Paul Oakley, Director BIM at BRE says resolving the BIM data problem means recognising barriers exist and working out how to overcome these issues
In our role as the Building Research Establishment and a leading BIM Accreditation agency, we see many examples of projects that claim to be delivering BIM Level 2 which are little more than 3D models with attached documents. A fundamental requirement of BIM Level 2 is the delivery of structured data that satisfies the asset information required by the client and their operational team, and too little attention has been paid to this vitally important aspect of BIM.
My concern is that many of the BIM proposals don’t manage the data element of interoperability effectively because they don’t address the “devil in the detail”. Too often, there are untested concepts pushed onto an already struggling industry without reference to that detail. Most people rely on applications to export data but few are checking a recipient will get something useable and coherent. When such problems crop up, these become blockers to the adoption of BIM and, unless they are recognised and addressed effectively, it affects the wider mission.

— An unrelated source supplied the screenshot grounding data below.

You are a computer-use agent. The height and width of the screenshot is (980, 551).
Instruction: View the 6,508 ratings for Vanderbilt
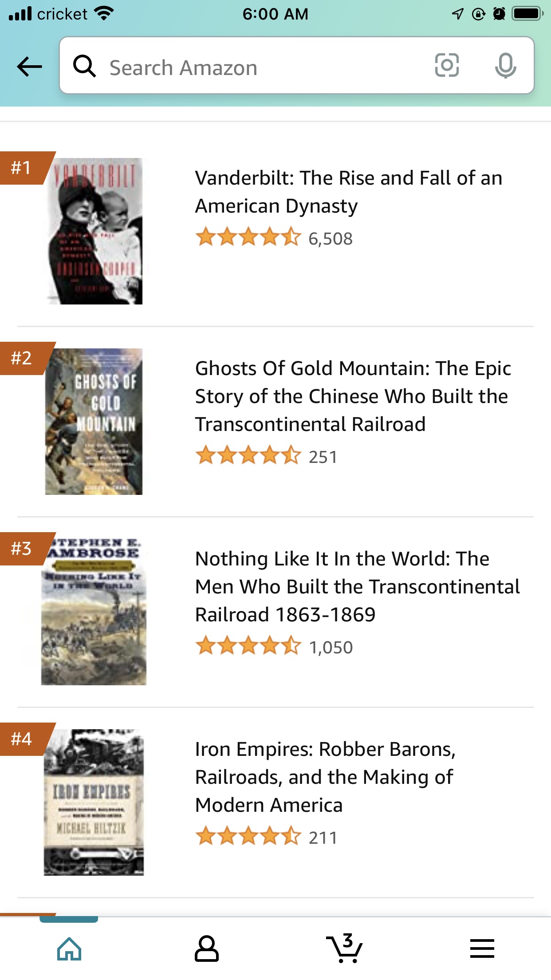pos(330,239)
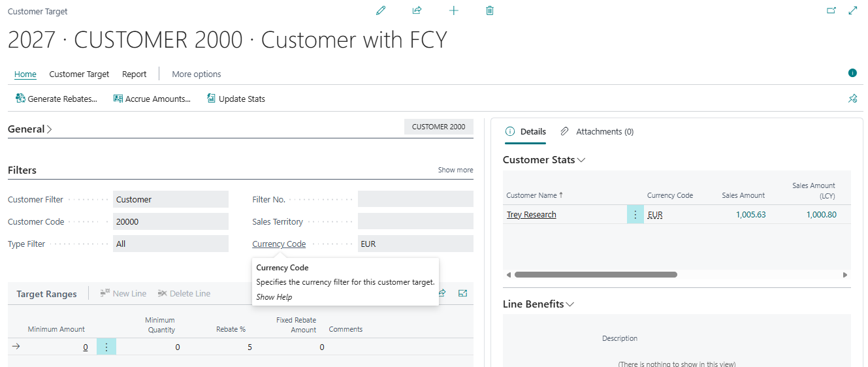The image size is (868, 367).
Task: Click the plus icon to create new
Action: click(454, 10)
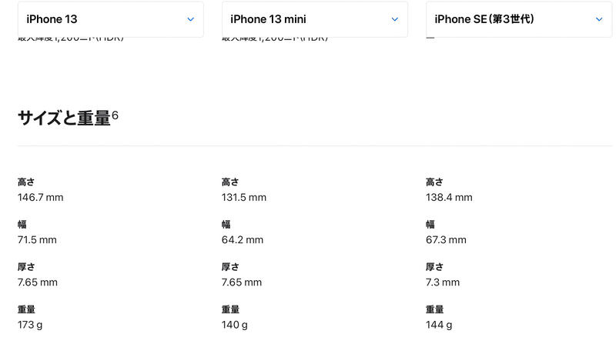
Task: Click the 7.3 mm thickness of iPhone SE
Action: point(443,282)
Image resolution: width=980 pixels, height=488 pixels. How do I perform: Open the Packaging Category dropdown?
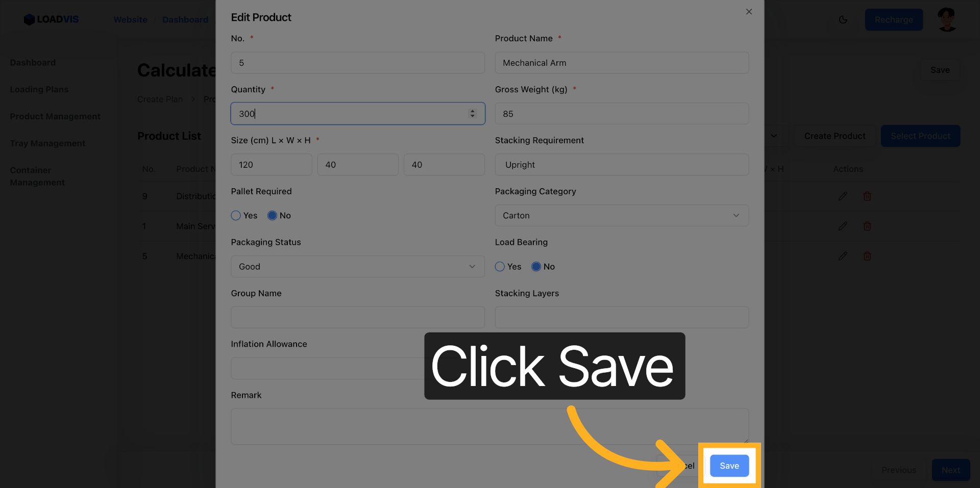coord(622,215)
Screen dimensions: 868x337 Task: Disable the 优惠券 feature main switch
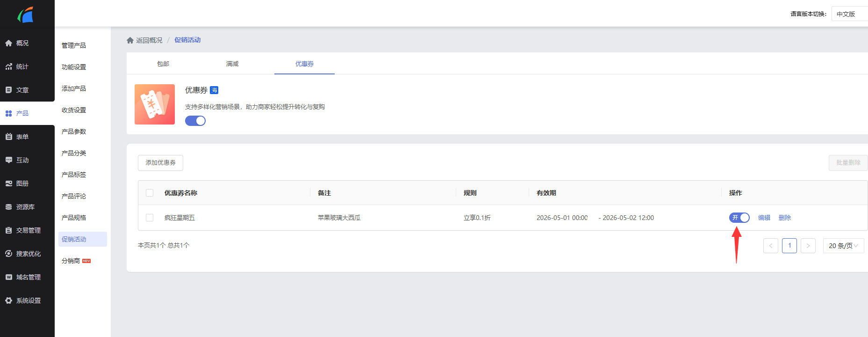click(x=195, y=121)
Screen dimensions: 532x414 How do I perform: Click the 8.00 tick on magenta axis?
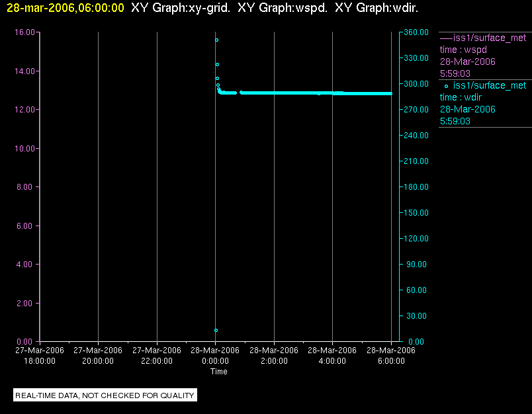(26, 186)
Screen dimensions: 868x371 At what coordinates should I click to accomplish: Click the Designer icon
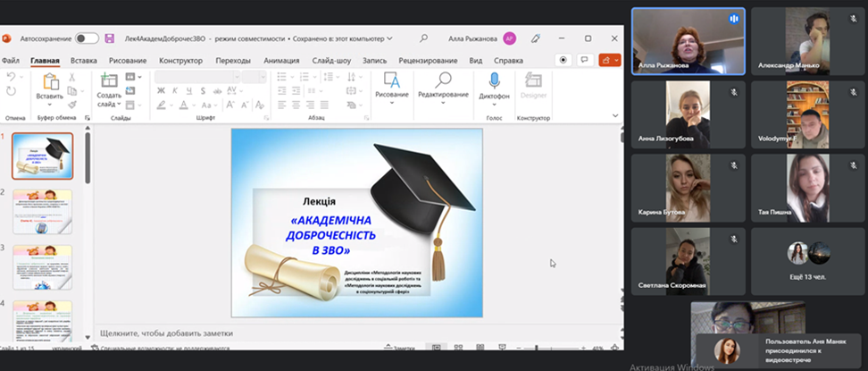[533, 81]
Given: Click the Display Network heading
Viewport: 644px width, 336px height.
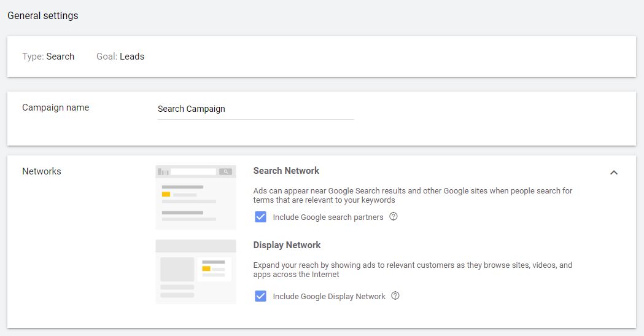Looking at the screenshot, I should (x=287, y=245).
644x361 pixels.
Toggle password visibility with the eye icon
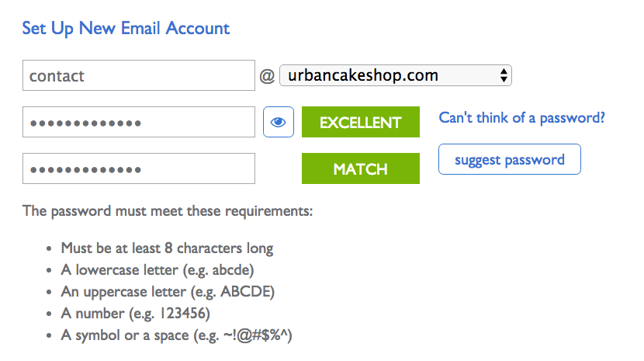pos(279,122)
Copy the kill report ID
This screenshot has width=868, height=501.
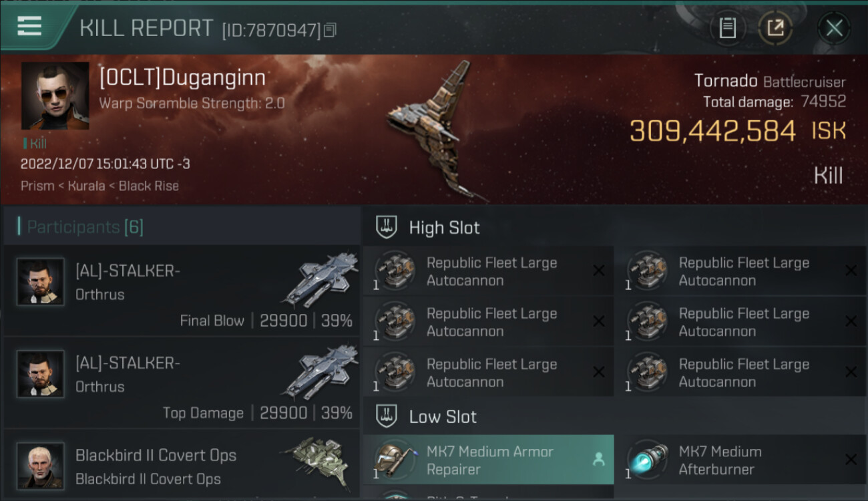[330, 29]
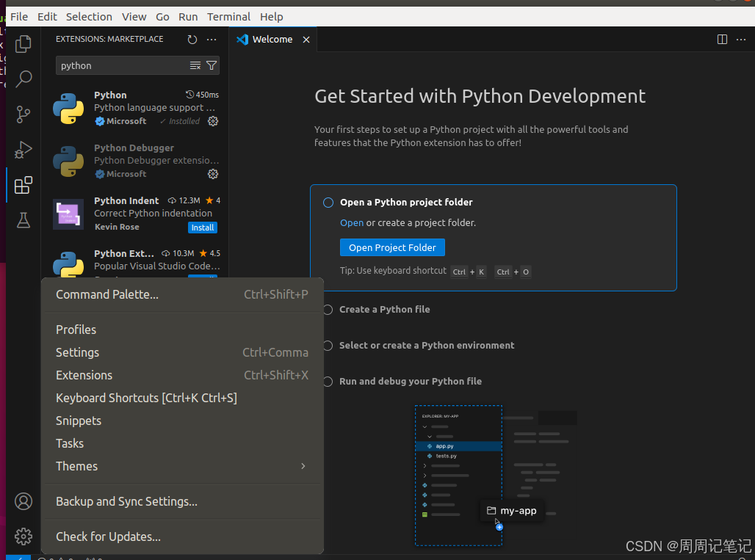This screenshot has width=755, height=560.
Task: Open More Actions for the Welcome editor
Action: coord(741,39)
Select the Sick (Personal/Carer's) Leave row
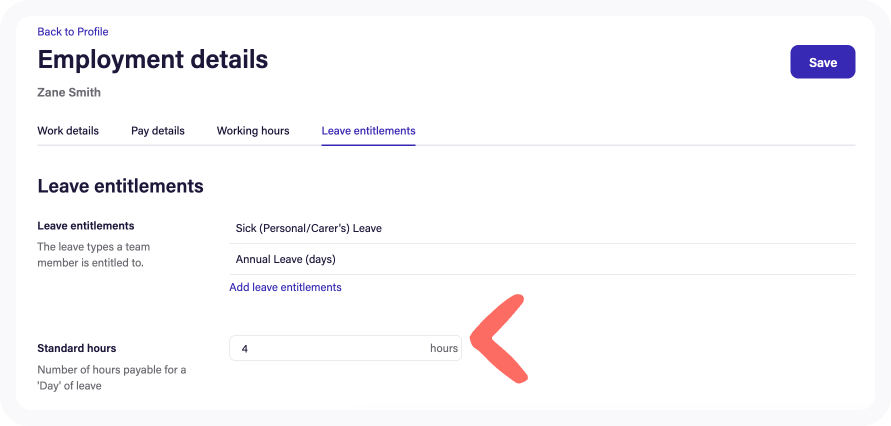Screen dimensions: 891x426 tap(309, 228)
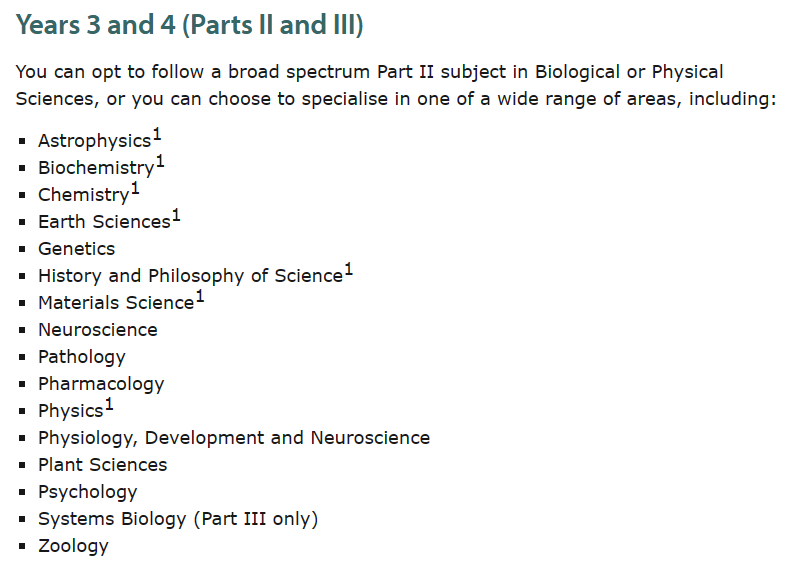Select the standalone Neuroscience list item

click(x=98, y=330)
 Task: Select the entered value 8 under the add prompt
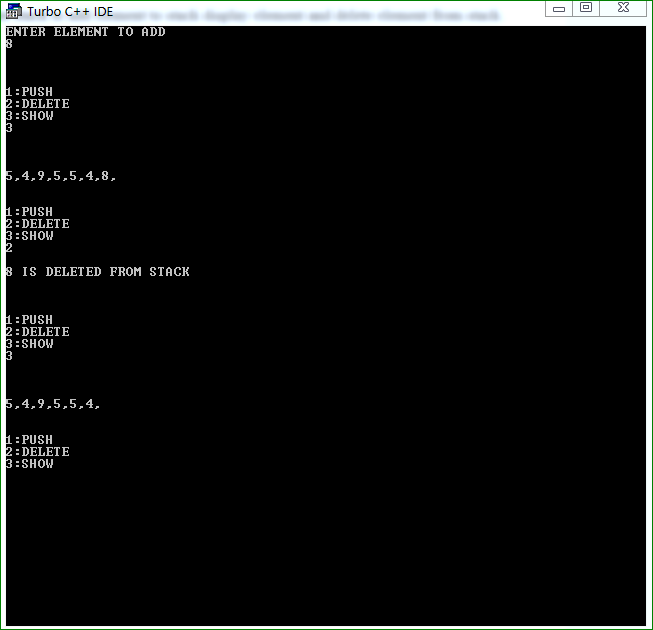tap(9, 44)
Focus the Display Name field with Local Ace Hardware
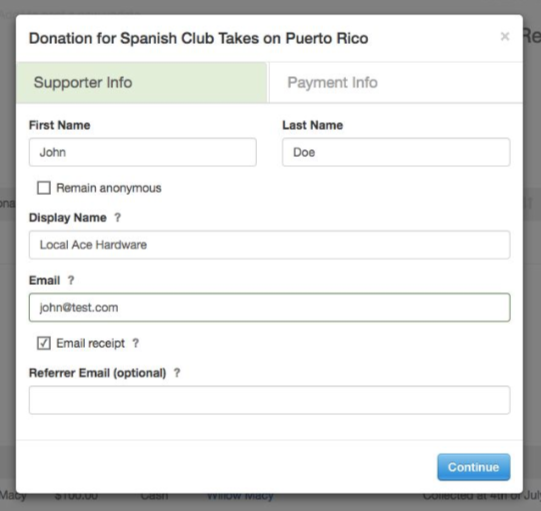541x511 pixels. (269, 245)
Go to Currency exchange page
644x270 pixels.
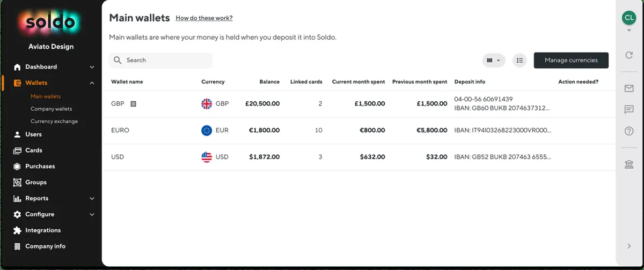(54, 121)
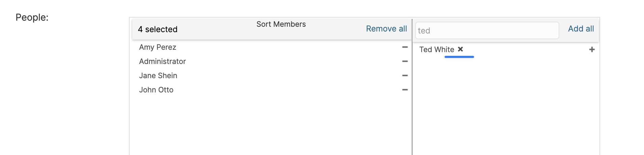Select the John Otto entry
Viewport: 644px width, 155px height.
point(156,90)
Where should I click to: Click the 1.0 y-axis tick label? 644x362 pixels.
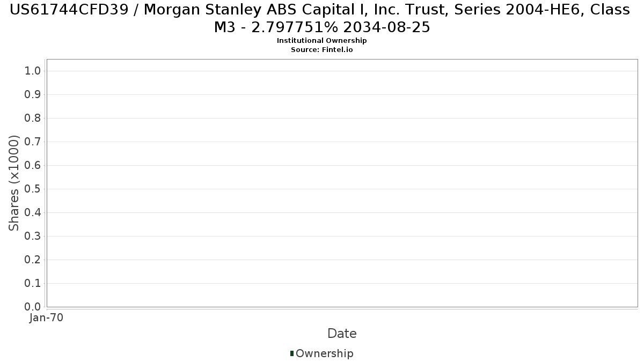pos(33,71)

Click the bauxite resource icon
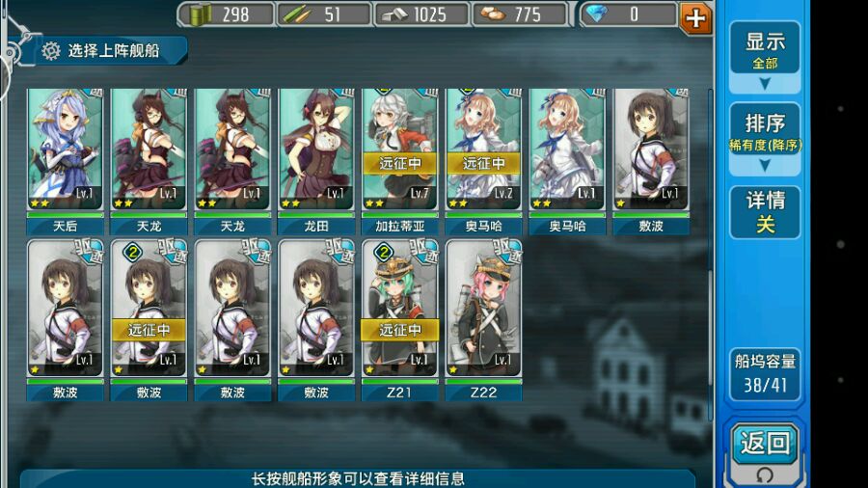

To facilitate change you not only need a driver for change, but you also need to remove the blockers or problems to facilitate that change. Any solutions taken forward need to address the problems and must be implementable by the whole industry and not simply by a privileged few with the specialist expertise to create workarounds.
The steps to resolving any problem are straightforward and widely known but often carry different labels. In principle these are:
1. Recognition and definition of the problem;
2. Find suitable solutions;
3. Identify the appropriate solution;
4. Implement that solution.
Recognising BIM data problems
The key to the resolution of any problem, blocker or barrier is to recognise that it exists. The success of the Building Information Management process identified as Level 2 is down to those standards and documents that have been developed to remove the blockers to adoption. But to remove the blocker, they first recognised that a blocker might exist. Unfortunately, hindsight is generally the accepted solution, and even with this, often other excuses are developed to hide the true problem.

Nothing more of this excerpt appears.